Elle estime que les attestations produites, qui ne respectent pas les prescriptions de l’article 202 du code de procédure civile, émanent des proches de M. [W] [Z], ne font que rapporter les propos de ce dernier et sont dénuées d’objectivité.
Par ailleurs, elle considère qu’elle n’avait aucune conscience du danger allégué dans la mesure où M. [W] [Z] ne lui a jamais fait part de difficultés professionnelles, d’une surcharge de travail ou d’une situation de stress, et ce, même pendant les phases de remplacement, alors même qu’il était en lien régulier avec l’équipe de direction, étant précisé que les visites médicales ont constaté une aptitude sans état de stress ni risque particulier pour la santé du salarié. Elle souligne qu’elle n’était pas informée de son refus de soins à l’issue de son premier malaise et qu’aucun élément n’est versé pour affirmer, comme le fait le tribunal, que cette situation était due aux contraintes professionnelles, à la conscience professionnelle, à la pression et au stress. Elle rappelle que sans arrêt de travail, il ne pouvait pas y avoir de déclaration d’accident du travail et qu’elle ne disposait d’aucune information médicale sur ce premier malaise.
De plus, elle indique avoir procédé rapidement à des recrutements de personnel pour remplacer le manager de [29], l’intérim étant réalisé par un ancien manager de la société, et un manager étant recruté dès le 8 octobre 2018. Elle estime que le risque craint par la responsable RH ne s’est donc pas réalisé, étant précisé que M. [W] [Z] a bénéficié de trois semaines de congés payés en août 2018, aucune réduction de ces derniers n’ayant été envisagée par la direction.
Elle soutient donc qu’en l’absence de surmenage établi, elle ne pouvait avoir conscience du risque pour son salarié d’être victime d’un AVC.
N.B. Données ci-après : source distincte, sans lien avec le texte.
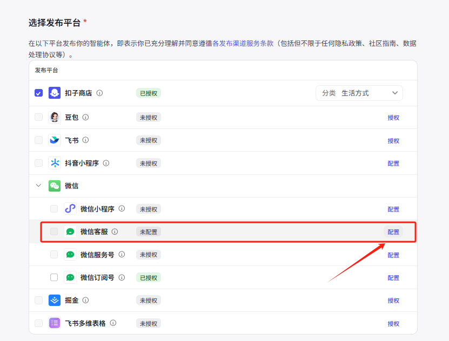
Task: Enable the 微信订阅号 checkbox
Action: coord(54,277)
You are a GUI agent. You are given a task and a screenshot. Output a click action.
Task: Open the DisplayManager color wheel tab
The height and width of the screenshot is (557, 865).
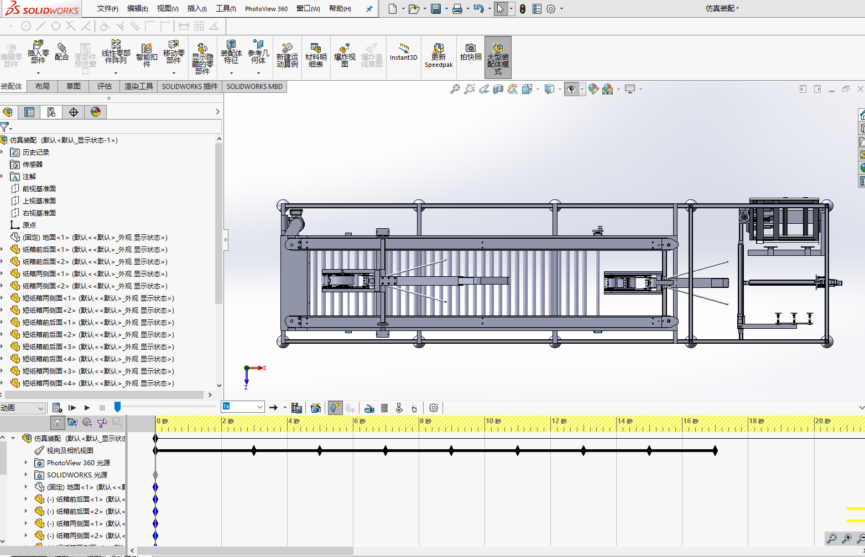coord(96,112)
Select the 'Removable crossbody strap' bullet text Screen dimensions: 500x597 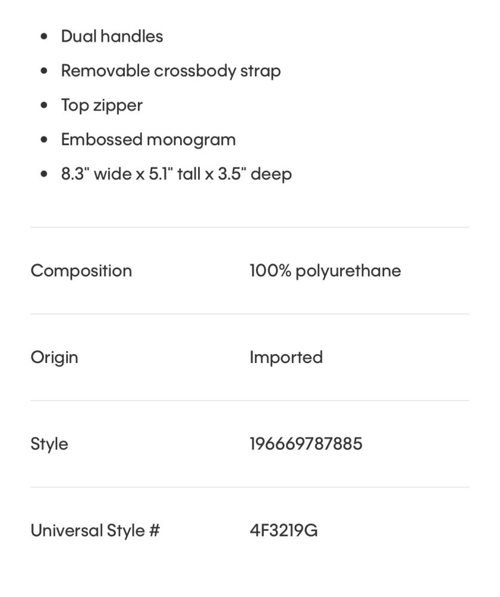tap(171, 71)
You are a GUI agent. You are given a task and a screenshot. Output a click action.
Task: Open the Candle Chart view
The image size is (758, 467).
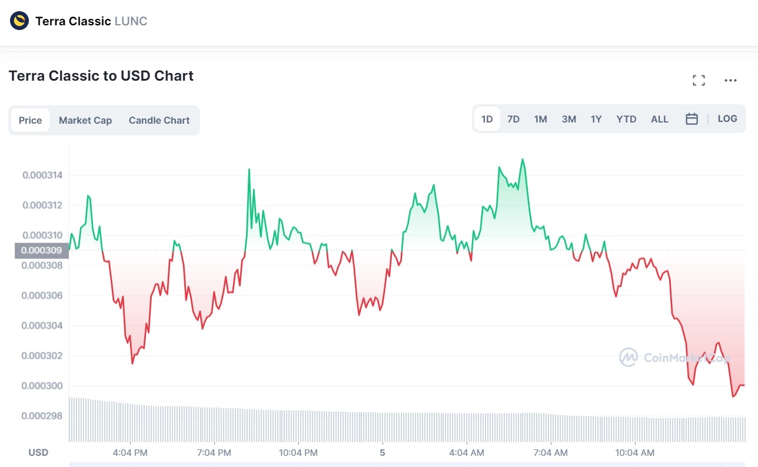[x=159, y=120]
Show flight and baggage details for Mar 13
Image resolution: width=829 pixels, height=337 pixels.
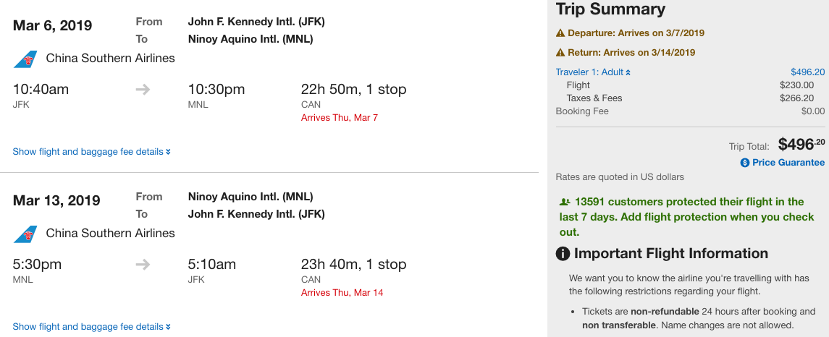92,327
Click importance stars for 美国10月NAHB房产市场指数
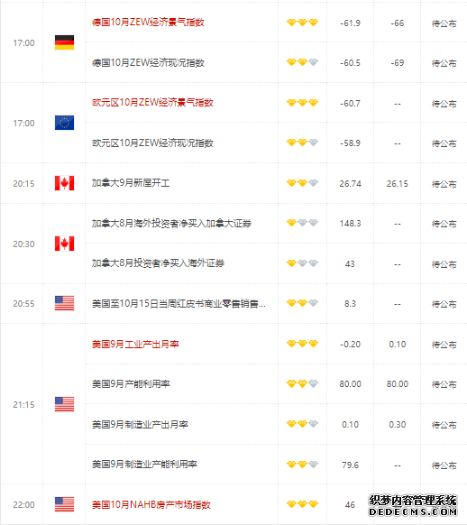 302,504
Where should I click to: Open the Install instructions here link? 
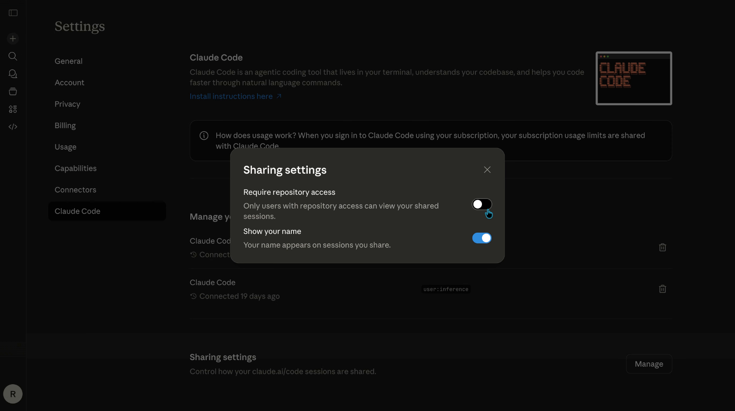231,96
En tout état de cause, elle conteste tout manquement à son obligation de sécurité. Elle indique que suite aux mails de sa responsable RH de juin et juillet 2018, elle a procédé à des recrutements de personnels et elle a également veillé à ce que M. [W] [Z] bénéficie de ses congés d’été. Elle précise que ce dernier a également bénéficié d’un suivi médical tous les deux ans conformément aux préconisations du document unique d’évaluation des risques.
Monsieur [W] [Z], par ses conclusions d’intimée notifiées par RPVA le 31 mars 2025, déposées le 1er avril 2025 et reprises à l’audience demande à la cour de :
— confirmer le jugement entrepris,
— condamner la Société [21] à lui verser la somme de 2 000 € au titre de l’article 700 du code de procédure civile.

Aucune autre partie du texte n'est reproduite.